----- DATA FOR REVIEW

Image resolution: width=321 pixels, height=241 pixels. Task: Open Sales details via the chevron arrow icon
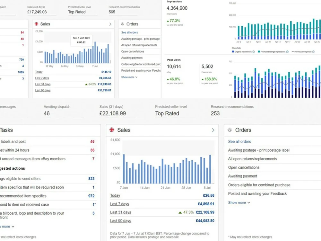(213, 130)
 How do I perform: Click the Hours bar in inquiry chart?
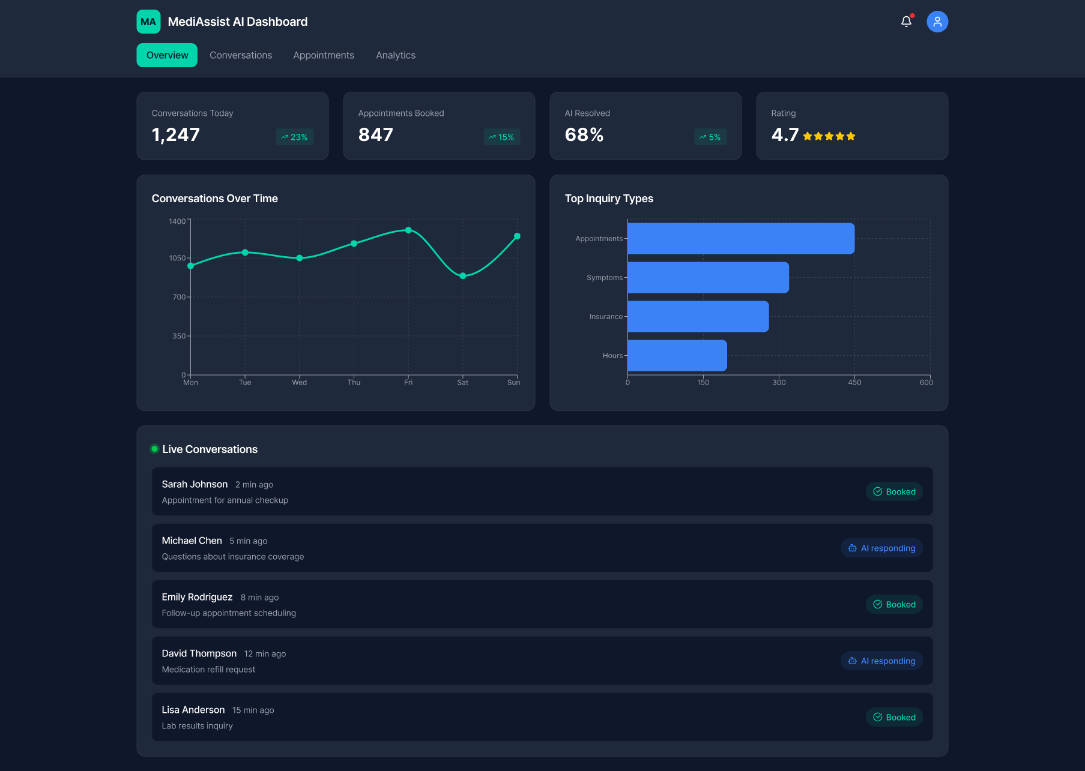[x=677, y=355]
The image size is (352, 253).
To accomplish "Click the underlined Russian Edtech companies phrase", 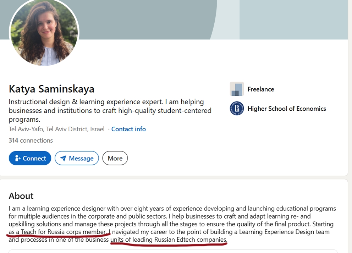I will (169, 240).
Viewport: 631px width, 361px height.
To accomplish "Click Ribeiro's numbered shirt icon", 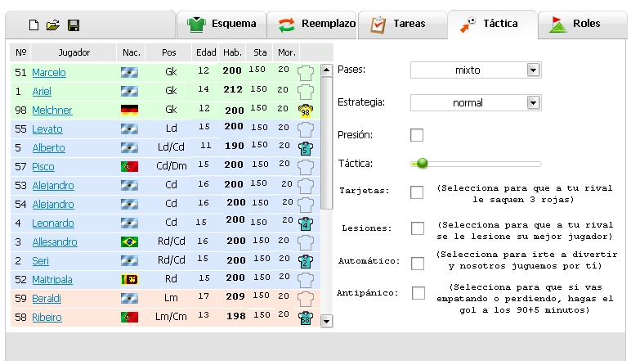I will coord(306,318).
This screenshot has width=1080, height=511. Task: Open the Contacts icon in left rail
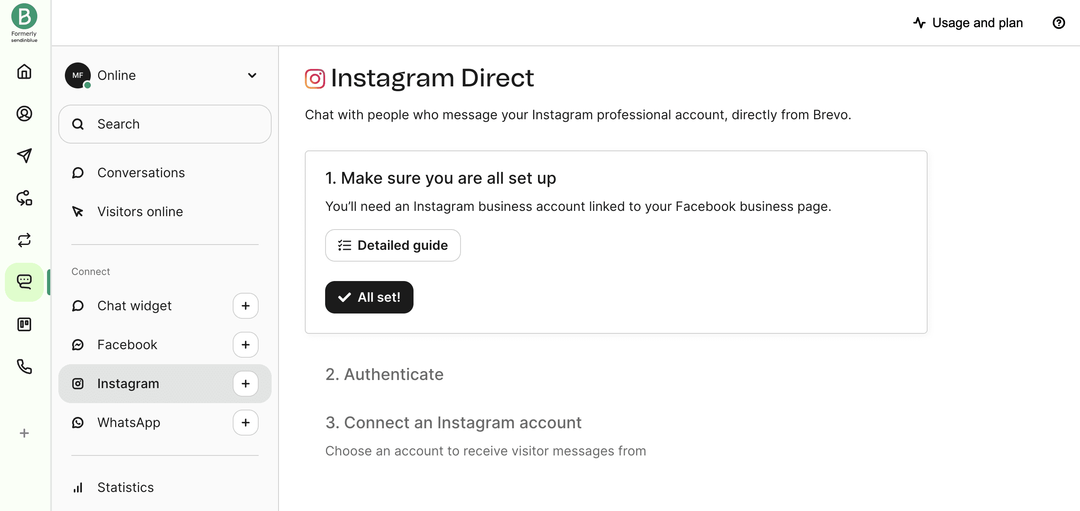click(x=24, y=114)
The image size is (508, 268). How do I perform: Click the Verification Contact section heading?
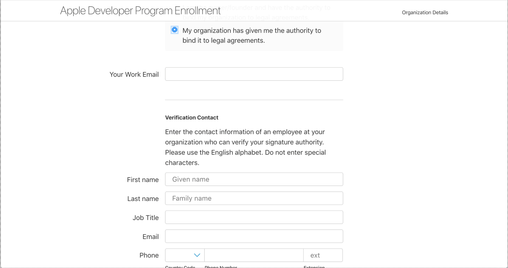(x=192, y=117)
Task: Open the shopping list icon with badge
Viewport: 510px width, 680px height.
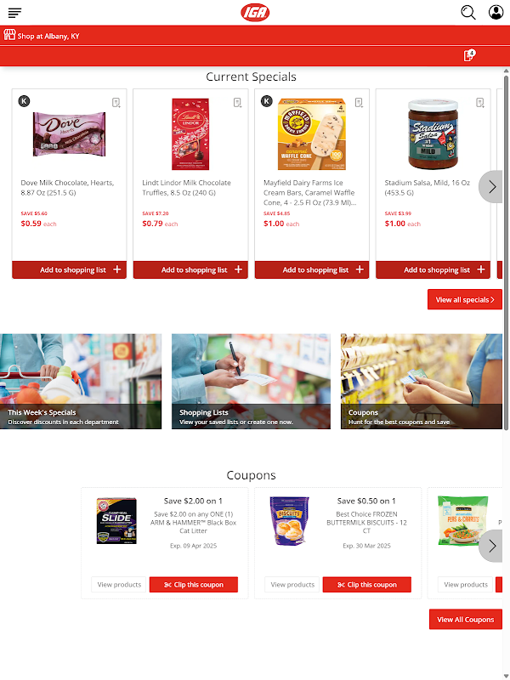Action: point(469,55)
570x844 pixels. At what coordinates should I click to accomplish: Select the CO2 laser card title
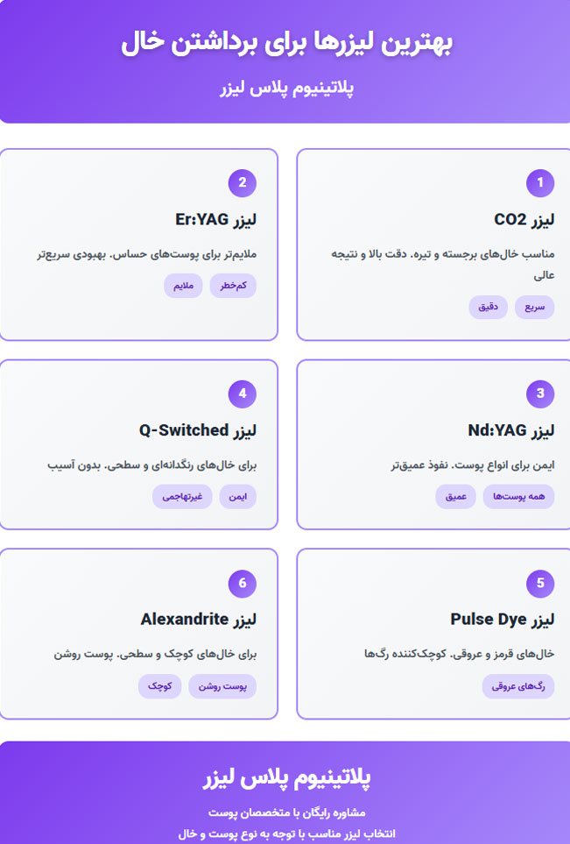(524, 220)
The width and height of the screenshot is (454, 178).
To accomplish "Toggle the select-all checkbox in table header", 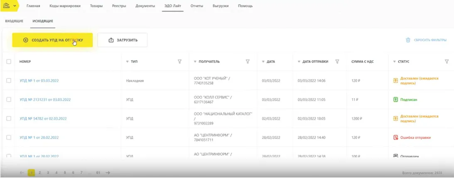I will tap(9, 62).
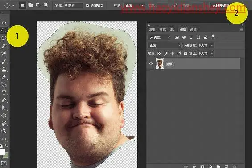Click the foreground color swatch
This screenshot has width=252, height=168.
(x=2, y=152)
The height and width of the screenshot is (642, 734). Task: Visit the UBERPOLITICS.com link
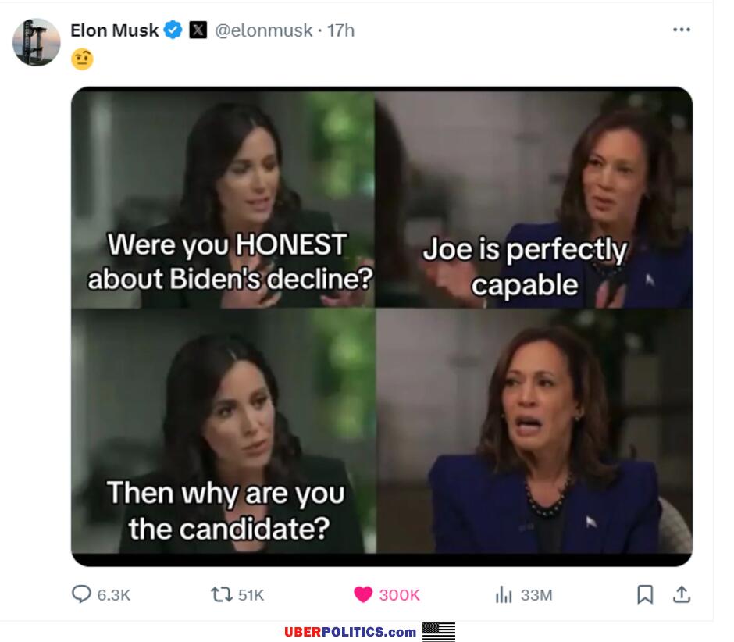pos(350,632)
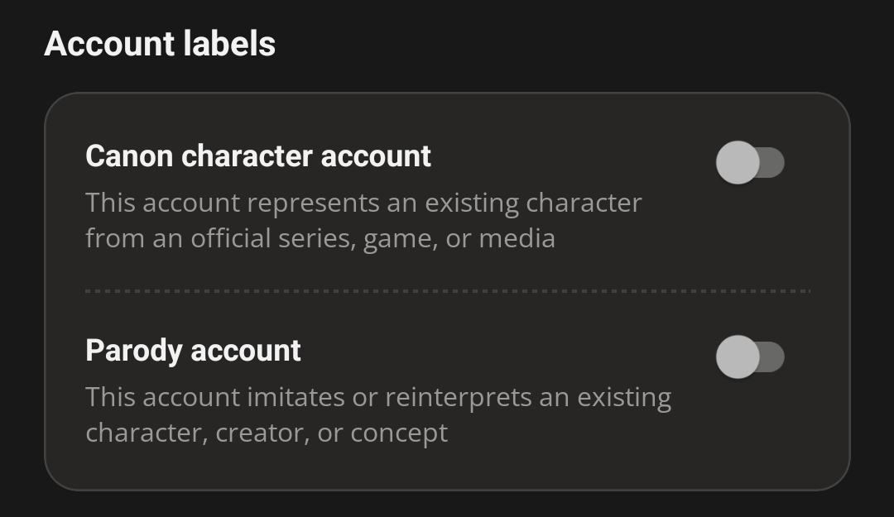Click the "Canon character account" title
Viewport: 894px width, 517px height.
258,156

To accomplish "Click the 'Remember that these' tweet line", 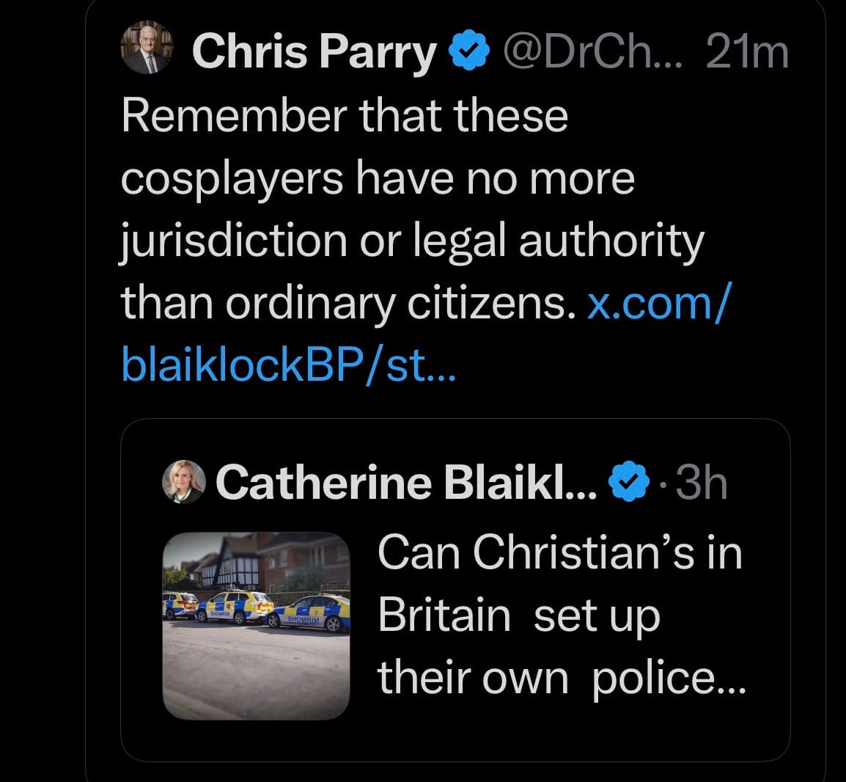I will click(x=345, y=115).
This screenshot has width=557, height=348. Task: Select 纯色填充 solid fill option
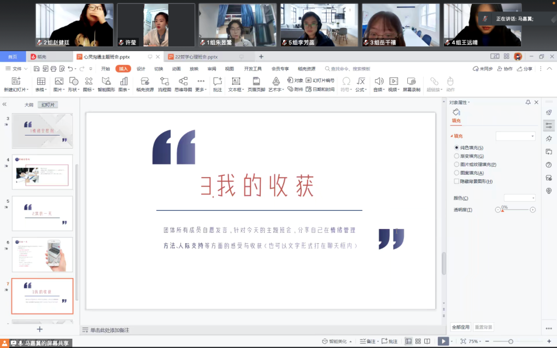[x=457, y=148]

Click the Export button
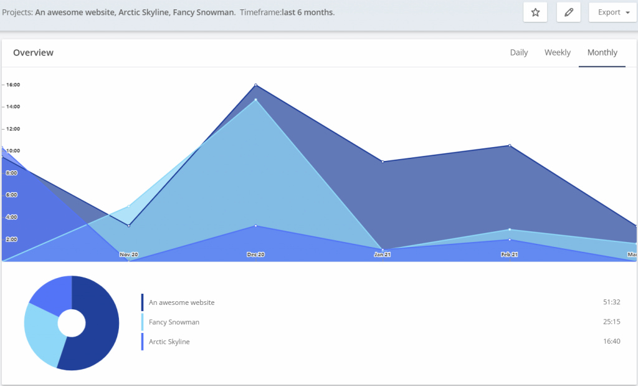[x=607, y=12]
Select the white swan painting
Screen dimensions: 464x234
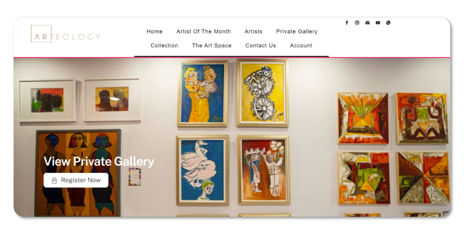[203, 170]
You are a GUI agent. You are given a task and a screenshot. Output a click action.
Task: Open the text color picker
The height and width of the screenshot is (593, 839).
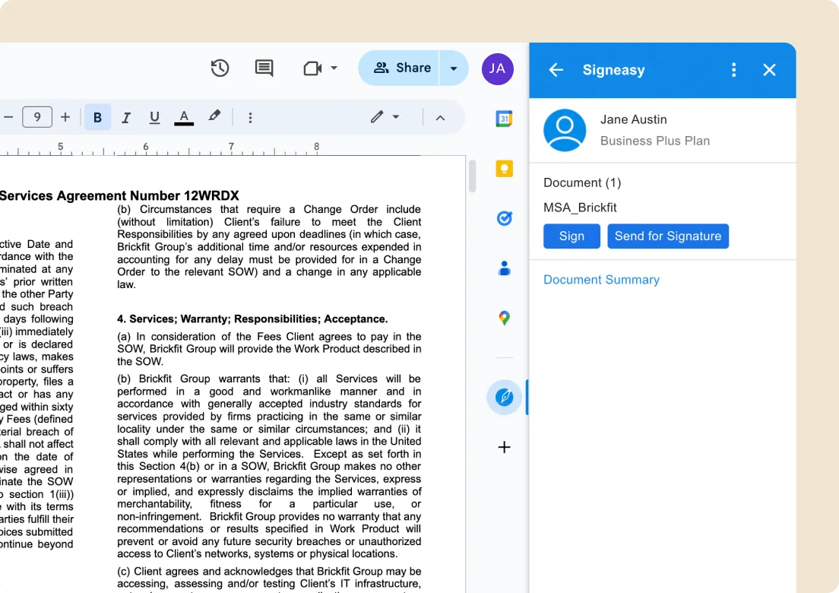183,117
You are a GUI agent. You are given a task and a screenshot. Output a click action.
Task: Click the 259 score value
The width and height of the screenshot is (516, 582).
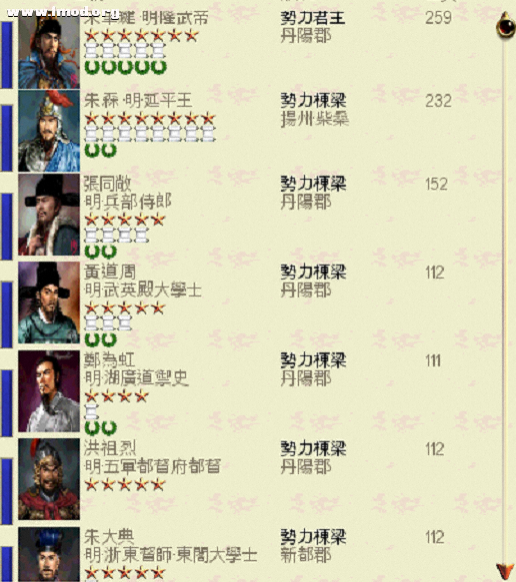pos(439,18)
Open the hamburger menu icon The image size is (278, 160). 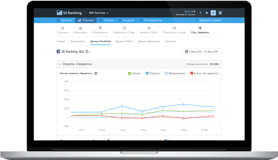220,13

----------

PROBLEM DESCRIPTION: Every line from the one with "Task: Open the shopping list icon with badge" through the one with "The width and height of the screenshot is (454, 178)." is to be reproduced exactly as written above, and the pictures are to be dropped.

TASK OUTPUT:
Task: Open the shopping list icon with badge
Viewport: 510px width, 680px height.
Action: point(469,55)
570x844 pixels. At what coordinates should I click to accomplish: Select the CO2 laser card title
(524, 220)
The width and height of the screenshot is (454, 178).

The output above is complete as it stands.